Каждый раз когда Паладин шифровала свои воспоминания, она всегда вспоминала о пределах своей автономности. Любой на базе, обладающий нужным уровнем доступа, мог воспользоваться ключом Федерации и прочитать все содержимое ее разума.
Элиаш в это время находился на задании в Йоханнесбурге. Когда он вернулся, Паладин отправили в Танжер на поиски спрятанной «фермы серверов», которая раздавала пиратские фильмы. За две недели, проведенные в лагере «Тунис», они ни разу не встретились.

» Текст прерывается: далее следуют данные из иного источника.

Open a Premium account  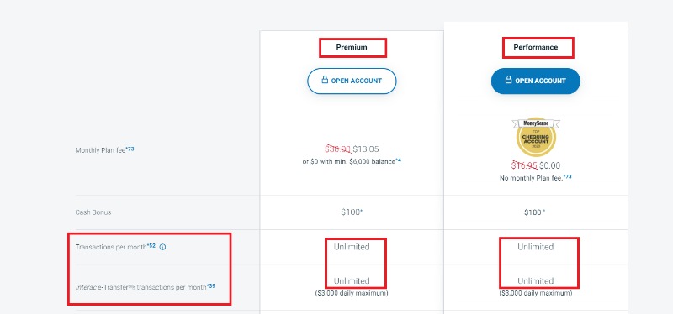point(352,81)
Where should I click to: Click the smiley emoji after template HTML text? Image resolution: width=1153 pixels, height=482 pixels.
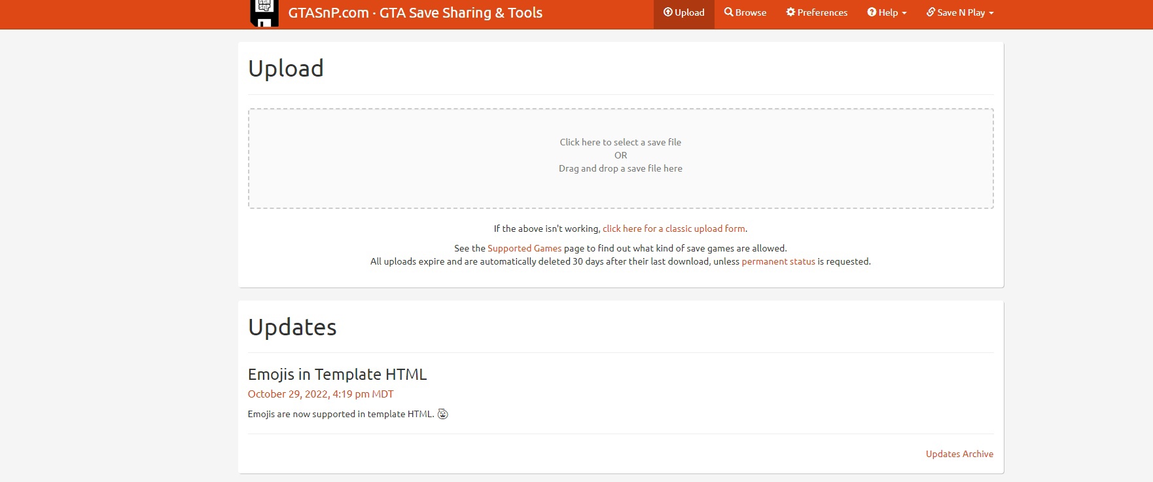[443, 414]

Ли не упоминал про симулированный ключ автономности, а Паладин не спрашивала его об этом. Она хотела как можно дольше контролировать свои собственные программы. Даже если ее воспоминания ей не принадлежали, она хотела, по крайней мере, точно знать, что боль, которую испытывала в отсутствие Элиаша, она изобрела сама. Это была не встроенная в нее верность, а петля кода, которую она создала, включая одну и ту же боль потери снова и снова. Ее бесполезные и иррациональные чувства к Элиашу прежде всего были свидетельством ее продолжающейся автономности.
4 августа 2144 г.
Когда Элиаш вернулся в лагерь «Тунис», Паладин немедленно узнала об этом. Базовая сеть узнала его лицо – хотя и не его выражение, – и Паладин могла следить за его передвижениями на карте станции. Он пересек аэродром, углубился в лабиринт комнаток, предназначенных только для людей, вошел в кабинет с табличкой «ОТДЕЛ ПЕРСОНАЛА», и там его сигнал пропал.